The Wall Street Journal seems to have let a moderate into its lair. John Cassidy, the author of How Markets Fail: The Logic of Economic Calamities, explains several novel concepts to the market worshiping legions, whose disbelief/horror is clear from the comments. The article is a discussion of the theories of Arthur Cecil Pigou:
Mr. Pigou pioneered the study of market failure—the branch of economics that explores why free enterprise sometimes [sic].
But while Mr. Pigou believed capitalism works tolerably most of the time, he also demonstrated how, on occasion, it malfunctions. His key insight was that actions in one part of the economy can have unintended consequences in others.
One example is the subprime market. The crash in this market was partly responsible for the Crash of 2008. Pigou would say that this kind of risk requires governmental regulation. He would agree that some market risks can be dealt with by private parties, but there will always be some spillovers between different markets that cannot be solved by private agreements.
To correct the problems that spillovers created, Mr. Pigou advocated government intervention. Where the social value of an activity was lower than its private value, as in the case of a railroad setting ablaze the surrounding woodland, the authorities should introduce “extraordinary restraints” in the form of user taxes, he said.

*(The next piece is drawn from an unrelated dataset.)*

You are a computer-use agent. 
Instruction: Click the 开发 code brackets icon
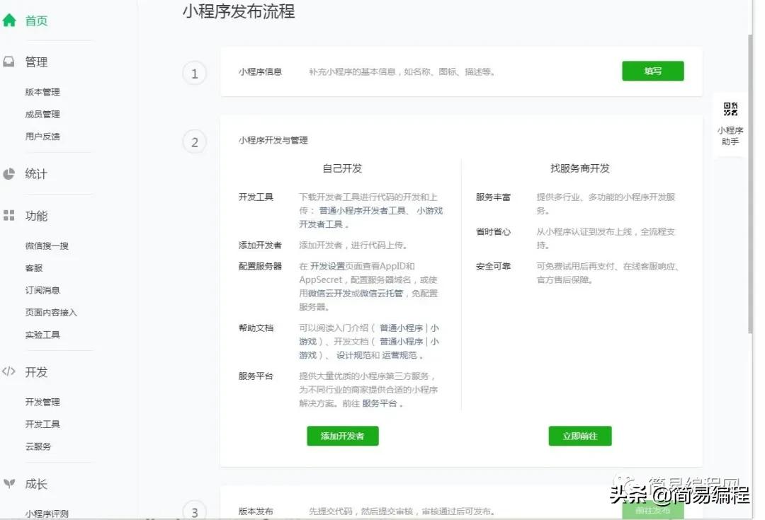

The huge securities trading of the giant banks is just that kind of problem: the value to traders is much greater than the social value. Society gains nothing from flash trading. In fact, every one of those trades costs investors money. It amounts to a tax on small investors, one that only exists because traders make rules that favor themselves. Day traders, who try to make a few pennies per share on rapid trading are doing nothing of value, and neither are computer programs that try to exploit price differences between markets. It isn’t clear that big chunks of trading have any value.
Goldman Sachs is a great example of this problem. For the last 12 years, GS has reported four categories of income: investment banking, which includes both income from underwriting issuance of securities for others, and income from mergers and acquisitions; asset management; trading; and interest. The following chart shows the percentage each has contributed to total revenues over that period (2009 is the first three quarters only.)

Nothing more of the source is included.